====== Listed entries

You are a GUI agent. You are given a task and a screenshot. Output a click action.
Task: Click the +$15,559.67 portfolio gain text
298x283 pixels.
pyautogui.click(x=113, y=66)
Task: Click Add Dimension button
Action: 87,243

============

Give back, unchanged, the line that holds "Task: Click the" along with all lines after it through the last line above.

**Answer**.
Task: Click the +$15,559.67 portfolio gain text
298x283 pixels.
pyautogui.click(x=113, y=66)
Task: Click Add Dimension button
Action: 87,243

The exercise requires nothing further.